Homework: Dr. Meredith wants to hear from you. See page 6 for contact information.
Political Peacemaker
Q:Dear Dr. Meredith,
This summer, we’ll be at tending a large family reunion in another state. aI know we’ll be spending time with relatives whose political views are very different from our own. With a husband who is a political junkie and many outspoken relatives, I’m worried that some conversations might get a bit too heated. Can we stand up for what we believe is right and still be courteous, or should we just keep our mouths shut?
— Political Peacemaker
A: Why do the rules of common civility and proper etiquette fly out the window whenever family is involved? Familiarity, it seems, breeds contempt. Topics that in any other social situation would be graciously side-stepped are, at family events, tackled without protective gear. You, at least, are stopping to think before leaping into the family fray. Bless you!
Can you “stand up” for what you “believe” and still “be courteous”? Probably not. You give no indication that either you or your “outspoken relatives” enjoy a good verbal romp, one that mutually and respectfully acknowledges different viewpoints. Nor does it seem as if there’s any interest in having conversations that might be organized around understanding different viewpoints.
There’s precious little possibility of courtesy as long as you come from a perspective of defending your beliefs against attacks real or imagined. In fact, courteousness might even be impossible, given the fact that you’ll be at a family reunion where everyone is guaranteed to regress into whatever role they were assigned by age three. Being away from familiar, comfortable surroundings is an additional stressor.
Yes, keep your mouths shut, but even that is a wee bit problematic.
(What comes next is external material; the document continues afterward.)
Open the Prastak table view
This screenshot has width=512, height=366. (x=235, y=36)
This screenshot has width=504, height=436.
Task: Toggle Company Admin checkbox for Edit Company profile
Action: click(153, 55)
I know that according to Genesis 2:24 we are, in marriage, directed to become one flesh, but I suspect that the only mouth you may truly keep shut is your own. But what you can do with your husband is agree that you’ll both make every effort to see Christ in everyone. And if that doesn’t work, agree to see everyone through the loving eyes of Christ who sees the best in everyone.
Stressful Summer
Q: Dear Dr. Meredith,
My goal for my family this summer is to have an easy schedule so we can have a relaxing time off from school. However, I receive so many invites to camps, barbecues, girls’ nights out, sporting events, etc., and I end up saying Yes to everything. Now my goal is going out the window. How do I learn to say No to all these great invitations?
— Stressful Summer
A:Dear Stressful Summer,
I’m so glad that your question is about learning to say No.
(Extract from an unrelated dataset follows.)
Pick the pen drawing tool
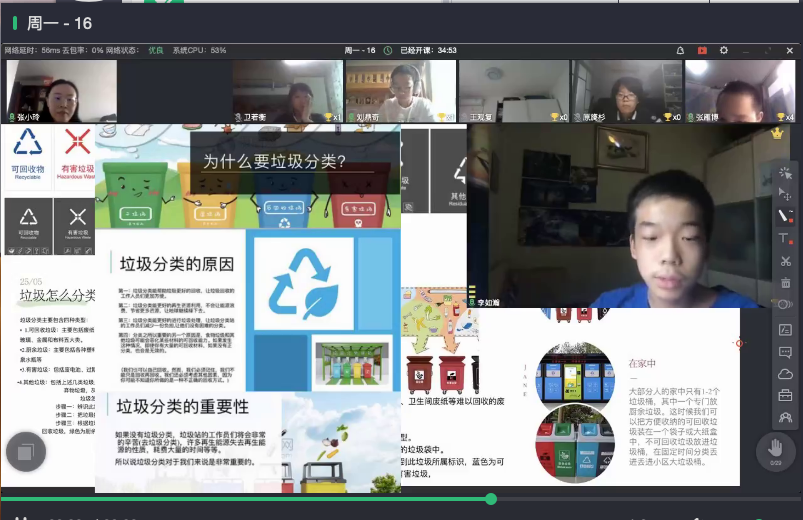This screenshot has width=803, height=520. (x=785, y=216)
Women as a general category and moms in particular seem nearly incapable of uttering this powerful little word. We don’t seem to be taught how to do this early on, and far too many of us end up learning the hard way that we must say No.
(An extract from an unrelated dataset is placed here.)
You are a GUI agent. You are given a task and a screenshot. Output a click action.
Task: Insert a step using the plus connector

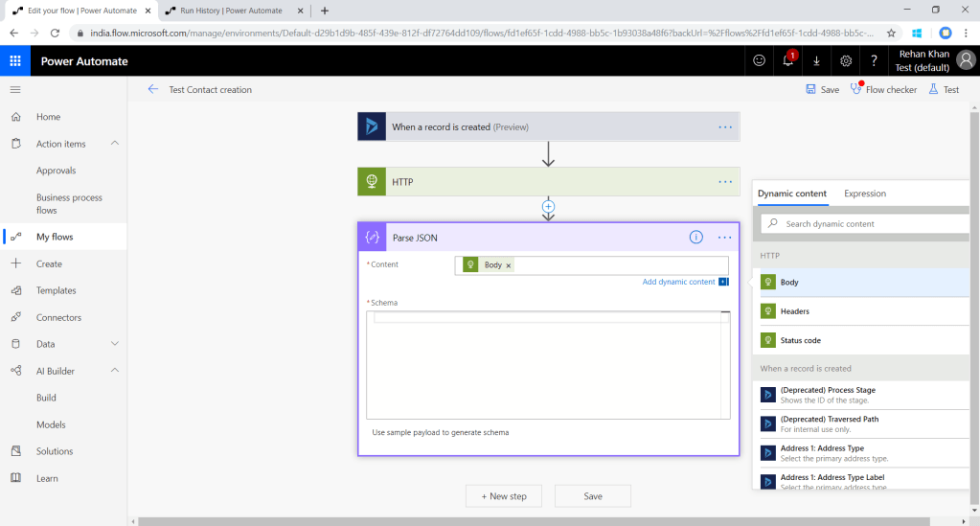tap(548, 206)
Some of us will jeopardize our physical, emotional, and spiritual health before learning this. It may feel like an even bigger challenge when we must decline serving church or community. And so, learning to say No can have far-reaching consequences. Positive ones!
Prayer is a must, of course. I’m thinking about the first two sentences of a traditional prayer to the Holy Spirit, a copy of which I keep on my desk: “Come Holy Spirit, enkindle the fire of your love. Transform all that is fearful into boldness of heart.”
Armed with that, I recommend adopting the cognitive therapy technique of writing out all your unstated thoughts about saying No, and then taking a bold look at these thoughts.
More specifically, I urge you to set aside some quiet time to write out (preferably by hand) all your automatic responses to this question: What do I think will happen if I say No to these invitations? Next, looking at all your responses, answer this question: And if that’s true, so what?
Do this honestly and you’ll discover which fears need to be transformed into a boldness of heart that will “let what you say be simply Yes or No” (Matthew 5:37).